:: What is needed ::
Every line containing the word "Follow" must be pulled from the records.

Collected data
Segment Open
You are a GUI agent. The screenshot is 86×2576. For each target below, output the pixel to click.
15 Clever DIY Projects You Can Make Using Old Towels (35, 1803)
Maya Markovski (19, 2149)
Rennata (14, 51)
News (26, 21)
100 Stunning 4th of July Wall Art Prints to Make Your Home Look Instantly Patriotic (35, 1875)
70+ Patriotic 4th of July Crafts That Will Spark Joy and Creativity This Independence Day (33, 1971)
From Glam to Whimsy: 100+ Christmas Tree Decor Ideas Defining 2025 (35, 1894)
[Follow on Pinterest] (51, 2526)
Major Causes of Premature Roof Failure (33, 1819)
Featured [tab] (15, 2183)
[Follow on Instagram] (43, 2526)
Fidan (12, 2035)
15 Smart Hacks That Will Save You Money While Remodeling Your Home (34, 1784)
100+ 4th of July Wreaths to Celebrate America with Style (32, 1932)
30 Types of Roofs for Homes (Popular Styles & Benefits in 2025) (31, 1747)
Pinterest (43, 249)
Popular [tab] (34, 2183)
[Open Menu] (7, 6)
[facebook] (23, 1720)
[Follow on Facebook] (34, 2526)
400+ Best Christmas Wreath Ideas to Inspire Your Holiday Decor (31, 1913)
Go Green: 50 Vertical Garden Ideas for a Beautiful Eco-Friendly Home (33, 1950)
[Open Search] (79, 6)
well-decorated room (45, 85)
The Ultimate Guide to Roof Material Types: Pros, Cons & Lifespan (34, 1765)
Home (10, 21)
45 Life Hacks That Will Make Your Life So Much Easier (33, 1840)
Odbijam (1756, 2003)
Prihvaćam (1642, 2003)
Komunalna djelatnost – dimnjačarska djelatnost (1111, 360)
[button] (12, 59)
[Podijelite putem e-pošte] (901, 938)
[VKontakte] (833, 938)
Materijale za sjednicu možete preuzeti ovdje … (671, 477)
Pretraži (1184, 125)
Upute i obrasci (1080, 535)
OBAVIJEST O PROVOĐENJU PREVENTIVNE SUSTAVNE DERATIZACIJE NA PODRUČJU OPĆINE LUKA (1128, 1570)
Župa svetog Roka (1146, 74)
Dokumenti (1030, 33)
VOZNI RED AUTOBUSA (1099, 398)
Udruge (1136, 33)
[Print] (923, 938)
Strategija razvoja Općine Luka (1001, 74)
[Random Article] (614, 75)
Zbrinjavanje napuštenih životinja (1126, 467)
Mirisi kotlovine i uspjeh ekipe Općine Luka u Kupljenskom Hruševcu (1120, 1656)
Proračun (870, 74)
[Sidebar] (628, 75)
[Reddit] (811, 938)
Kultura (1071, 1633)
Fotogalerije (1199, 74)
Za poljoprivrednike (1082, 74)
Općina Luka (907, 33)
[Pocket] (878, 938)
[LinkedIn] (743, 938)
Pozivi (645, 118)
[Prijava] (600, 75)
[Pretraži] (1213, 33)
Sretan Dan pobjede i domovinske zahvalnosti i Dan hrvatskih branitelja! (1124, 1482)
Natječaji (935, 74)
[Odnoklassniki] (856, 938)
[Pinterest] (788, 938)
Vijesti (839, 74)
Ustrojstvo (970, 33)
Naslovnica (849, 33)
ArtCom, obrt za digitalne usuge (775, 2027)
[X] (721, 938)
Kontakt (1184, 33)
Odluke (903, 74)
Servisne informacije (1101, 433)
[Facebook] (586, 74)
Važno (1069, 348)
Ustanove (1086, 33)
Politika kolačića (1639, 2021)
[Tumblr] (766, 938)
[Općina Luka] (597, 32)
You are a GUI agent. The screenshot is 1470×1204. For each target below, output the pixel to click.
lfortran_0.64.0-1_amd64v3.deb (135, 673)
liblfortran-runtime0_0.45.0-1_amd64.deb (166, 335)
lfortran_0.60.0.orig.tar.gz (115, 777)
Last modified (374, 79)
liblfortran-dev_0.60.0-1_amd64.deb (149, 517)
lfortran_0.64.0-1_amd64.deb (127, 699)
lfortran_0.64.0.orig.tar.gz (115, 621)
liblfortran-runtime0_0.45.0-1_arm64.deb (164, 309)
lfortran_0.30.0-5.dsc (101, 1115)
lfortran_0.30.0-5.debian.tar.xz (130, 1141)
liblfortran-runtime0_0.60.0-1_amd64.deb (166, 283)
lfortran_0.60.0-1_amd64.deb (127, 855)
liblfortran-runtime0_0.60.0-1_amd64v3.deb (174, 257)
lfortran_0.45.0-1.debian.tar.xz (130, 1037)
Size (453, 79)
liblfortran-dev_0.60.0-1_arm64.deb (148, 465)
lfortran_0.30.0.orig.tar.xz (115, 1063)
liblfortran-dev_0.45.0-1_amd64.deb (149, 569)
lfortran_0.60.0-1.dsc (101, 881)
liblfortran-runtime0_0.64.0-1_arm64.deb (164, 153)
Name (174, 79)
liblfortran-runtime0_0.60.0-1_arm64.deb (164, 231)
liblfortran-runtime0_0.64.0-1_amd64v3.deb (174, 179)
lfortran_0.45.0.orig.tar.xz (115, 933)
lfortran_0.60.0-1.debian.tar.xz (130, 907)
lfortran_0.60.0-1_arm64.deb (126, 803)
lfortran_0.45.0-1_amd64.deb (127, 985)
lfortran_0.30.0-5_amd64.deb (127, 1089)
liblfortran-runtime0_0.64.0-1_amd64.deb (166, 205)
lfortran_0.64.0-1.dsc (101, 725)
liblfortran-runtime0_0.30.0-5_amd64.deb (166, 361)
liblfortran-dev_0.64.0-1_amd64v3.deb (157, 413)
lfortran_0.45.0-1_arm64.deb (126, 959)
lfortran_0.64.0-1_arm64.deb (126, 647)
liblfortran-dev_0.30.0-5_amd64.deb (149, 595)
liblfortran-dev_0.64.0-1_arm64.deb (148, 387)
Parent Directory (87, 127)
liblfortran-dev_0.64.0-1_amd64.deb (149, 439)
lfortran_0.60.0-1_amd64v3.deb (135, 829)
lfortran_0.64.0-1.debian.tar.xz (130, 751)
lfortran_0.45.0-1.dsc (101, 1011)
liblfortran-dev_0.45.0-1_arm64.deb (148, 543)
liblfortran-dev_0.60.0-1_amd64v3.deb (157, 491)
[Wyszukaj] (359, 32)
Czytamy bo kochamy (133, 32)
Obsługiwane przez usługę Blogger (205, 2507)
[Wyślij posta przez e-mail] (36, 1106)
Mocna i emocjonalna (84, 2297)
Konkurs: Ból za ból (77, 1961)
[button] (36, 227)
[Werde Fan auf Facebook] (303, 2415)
Segment Closed
:: Finished task ::
[Follow on Pinterest] (51, 2526)
[Follow on Instagram] (43, 2526)
[Follow on Facebook] (34, 2526)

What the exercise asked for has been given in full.